At the time the cartel appeared powerless to prevent a fourth quarter price slump, but now it seems keen to take the credit for helping trigger an economic revival.

OPEC insiders said producer nations felt they had performed a valuable service by allowing prices to fall in the immediate aftermath of September 11. The group eventually implemented a fourth output cut in a year in January after leaning on independent producers for support.

"The price now is not too high," said one senior Gulf OPEC insider. "In fact, the world owes OPEC a thank-you note. We gave the world $300 billion through lower prices and helped them jump-start their economies."

Benchmark Brent, which trades at about a $1.50 premium to the OPEC basket, was up 27 cents in late Wednesday trade at $23.97 a barrel.


Producers want to be sure a firm recovery in demand is in place and that inventories are under control before they open the taps again.

Ministers said it was too early to consider easing output limits now keeping idle some five million barrels daily, nearly 20 percent, of output from the group that controls two-thirds of world exports.

They plan to keep restrictions in place for another three months and meet again in June to decide policy for the second half of the year.

"It seems very early to be talking about increasing production," Silva said. "I can't see any change."

"Everybody agrees that we have to keep producing reduced volumes but also at the same time follow how the market is developing to understand what to do next," said Algerian Oil Minister Chakib Khelil.

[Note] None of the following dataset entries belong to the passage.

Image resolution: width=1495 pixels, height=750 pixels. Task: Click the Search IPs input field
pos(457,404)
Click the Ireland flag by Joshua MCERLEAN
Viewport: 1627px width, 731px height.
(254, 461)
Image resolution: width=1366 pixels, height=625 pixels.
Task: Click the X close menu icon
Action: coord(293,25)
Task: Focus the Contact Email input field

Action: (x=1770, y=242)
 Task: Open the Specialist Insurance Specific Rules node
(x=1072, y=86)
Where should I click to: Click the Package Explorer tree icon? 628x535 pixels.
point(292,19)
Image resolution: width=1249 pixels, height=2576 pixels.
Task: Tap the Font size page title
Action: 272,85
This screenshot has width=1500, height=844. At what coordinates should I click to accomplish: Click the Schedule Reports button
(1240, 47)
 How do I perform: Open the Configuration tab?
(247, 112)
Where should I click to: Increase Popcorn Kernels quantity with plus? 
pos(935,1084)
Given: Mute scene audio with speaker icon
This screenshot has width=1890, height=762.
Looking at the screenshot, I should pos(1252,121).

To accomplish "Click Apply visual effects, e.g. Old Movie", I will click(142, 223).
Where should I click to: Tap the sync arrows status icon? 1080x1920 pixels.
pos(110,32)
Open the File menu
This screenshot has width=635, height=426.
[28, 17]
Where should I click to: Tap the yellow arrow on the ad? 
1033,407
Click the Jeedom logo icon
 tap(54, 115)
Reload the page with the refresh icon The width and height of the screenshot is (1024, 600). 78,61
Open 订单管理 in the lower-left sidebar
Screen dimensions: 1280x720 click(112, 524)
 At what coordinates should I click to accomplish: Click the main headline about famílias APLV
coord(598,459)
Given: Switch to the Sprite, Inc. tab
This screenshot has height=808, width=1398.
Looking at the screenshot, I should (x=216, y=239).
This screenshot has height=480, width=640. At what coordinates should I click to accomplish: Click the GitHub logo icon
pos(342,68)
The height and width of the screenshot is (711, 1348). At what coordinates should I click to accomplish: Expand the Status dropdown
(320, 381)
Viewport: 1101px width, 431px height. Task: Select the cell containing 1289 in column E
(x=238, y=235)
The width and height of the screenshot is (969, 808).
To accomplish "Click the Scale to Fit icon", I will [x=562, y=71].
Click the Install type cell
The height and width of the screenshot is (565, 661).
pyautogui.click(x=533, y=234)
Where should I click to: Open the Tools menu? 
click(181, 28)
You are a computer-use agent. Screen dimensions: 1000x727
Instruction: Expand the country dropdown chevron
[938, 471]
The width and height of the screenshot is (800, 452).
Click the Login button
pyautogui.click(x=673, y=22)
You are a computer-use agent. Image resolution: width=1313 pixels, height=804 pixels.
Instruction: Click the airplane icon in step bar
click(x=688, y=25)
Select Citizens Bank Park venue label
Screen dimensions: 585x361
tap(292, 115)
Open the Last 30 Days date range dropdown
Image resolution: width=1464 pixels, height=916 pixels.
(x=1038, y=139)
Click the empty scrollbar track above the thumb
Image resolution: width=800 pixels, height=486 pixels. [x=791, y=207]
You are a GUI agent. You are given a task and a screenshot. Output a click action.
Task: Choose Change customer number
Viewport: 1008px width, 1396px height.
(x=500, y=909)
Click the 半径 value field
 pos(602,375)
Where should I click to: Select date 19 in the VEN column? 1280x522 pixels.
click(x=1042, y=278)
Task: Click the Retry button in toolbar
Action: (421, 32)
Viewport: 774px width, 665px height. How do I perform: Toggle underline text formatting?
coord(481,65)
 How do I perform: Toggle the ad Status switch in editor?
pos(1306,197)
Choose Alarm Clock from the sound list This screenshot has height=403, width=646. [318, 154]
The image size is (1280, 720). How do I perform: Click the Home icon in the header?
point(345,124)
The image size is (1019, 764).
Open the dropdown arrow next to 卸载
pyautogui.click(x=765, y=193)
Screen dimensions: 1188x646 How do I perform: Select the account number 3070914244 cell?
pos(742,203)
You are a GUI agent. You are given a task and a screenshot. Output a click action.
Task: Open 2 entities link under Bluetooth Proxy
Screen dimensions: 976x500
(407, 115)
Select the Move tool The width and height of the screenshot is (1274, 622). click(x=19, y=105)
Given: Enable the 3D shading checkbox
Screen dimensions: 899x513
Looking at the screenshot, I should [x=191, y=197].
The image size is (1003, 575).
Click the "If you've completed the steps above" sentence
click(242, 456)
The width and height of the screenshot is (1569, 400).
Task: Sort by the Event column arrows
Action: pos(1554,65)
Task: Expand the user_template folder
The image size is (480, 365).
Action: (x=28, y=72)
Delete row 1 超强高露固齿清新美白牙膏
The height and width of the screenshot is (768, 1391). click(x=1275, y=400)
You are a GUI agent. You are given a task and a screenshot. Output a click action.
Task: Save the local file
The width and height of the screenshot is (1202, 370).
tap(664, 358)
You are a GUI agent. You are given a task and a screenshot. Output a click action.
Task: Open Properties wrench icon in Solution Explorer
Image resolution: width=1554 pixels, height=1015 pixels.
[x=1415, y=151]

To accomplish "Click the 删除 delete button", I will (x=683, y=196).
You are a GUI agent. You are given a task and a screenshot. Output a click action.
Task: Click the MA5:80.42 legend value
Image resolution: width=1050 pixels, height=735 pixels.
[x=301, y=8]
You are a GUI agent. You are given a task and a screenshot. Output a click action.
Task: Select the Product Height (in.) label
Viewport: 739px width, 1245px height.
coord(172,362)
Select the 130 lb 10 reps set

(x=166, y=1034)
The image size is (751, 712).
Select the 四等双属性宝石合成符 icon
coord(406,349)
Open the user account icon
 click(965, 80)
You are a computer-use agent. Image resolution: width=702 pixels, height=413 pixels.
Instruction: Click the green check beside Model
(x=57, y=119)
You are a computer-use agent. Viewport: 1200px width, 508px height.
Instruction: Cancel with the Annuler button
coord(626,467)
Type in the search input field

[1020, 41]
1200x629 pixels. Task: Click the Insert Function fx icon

OPEC over the past year has maximized revenues by preventing a price crash with low supplies, but at the expense of conceding market share to rival producers.

If it stalls too long on an output increase industrial nations will worry that a renewed surge in energy costs could stunt the economic recovery.

"They will need to raise output some time in the third quarter so at this meeting we will be looking for signs of their future intentions," said Gary Ross of consultancy PIRA Energy.

Many economists believe cheaper fuel prices over the past six months boosted consumer spending on other goods, particularly in the oil-thirsty United States. But they worry that renewed energy inflation could harm economic recovery by hitting consumers in the pocket.

The United States already has made clear that it would be uncomfortable with prices going much higher than they are now. U.S. Treasury Secretary Paul O'Neill told Middle East OPEC countries last week that Washington favored a range of $18-$25 for U.S. oil that on Wednesday traded at $24.30.

Washington's targeting of OPEC member Iraq as it widens the net in the U.S. war against terror has helped support prices.

OPEC has persuaded non-aligned producers that joined its supply management campaign last December to stay on board.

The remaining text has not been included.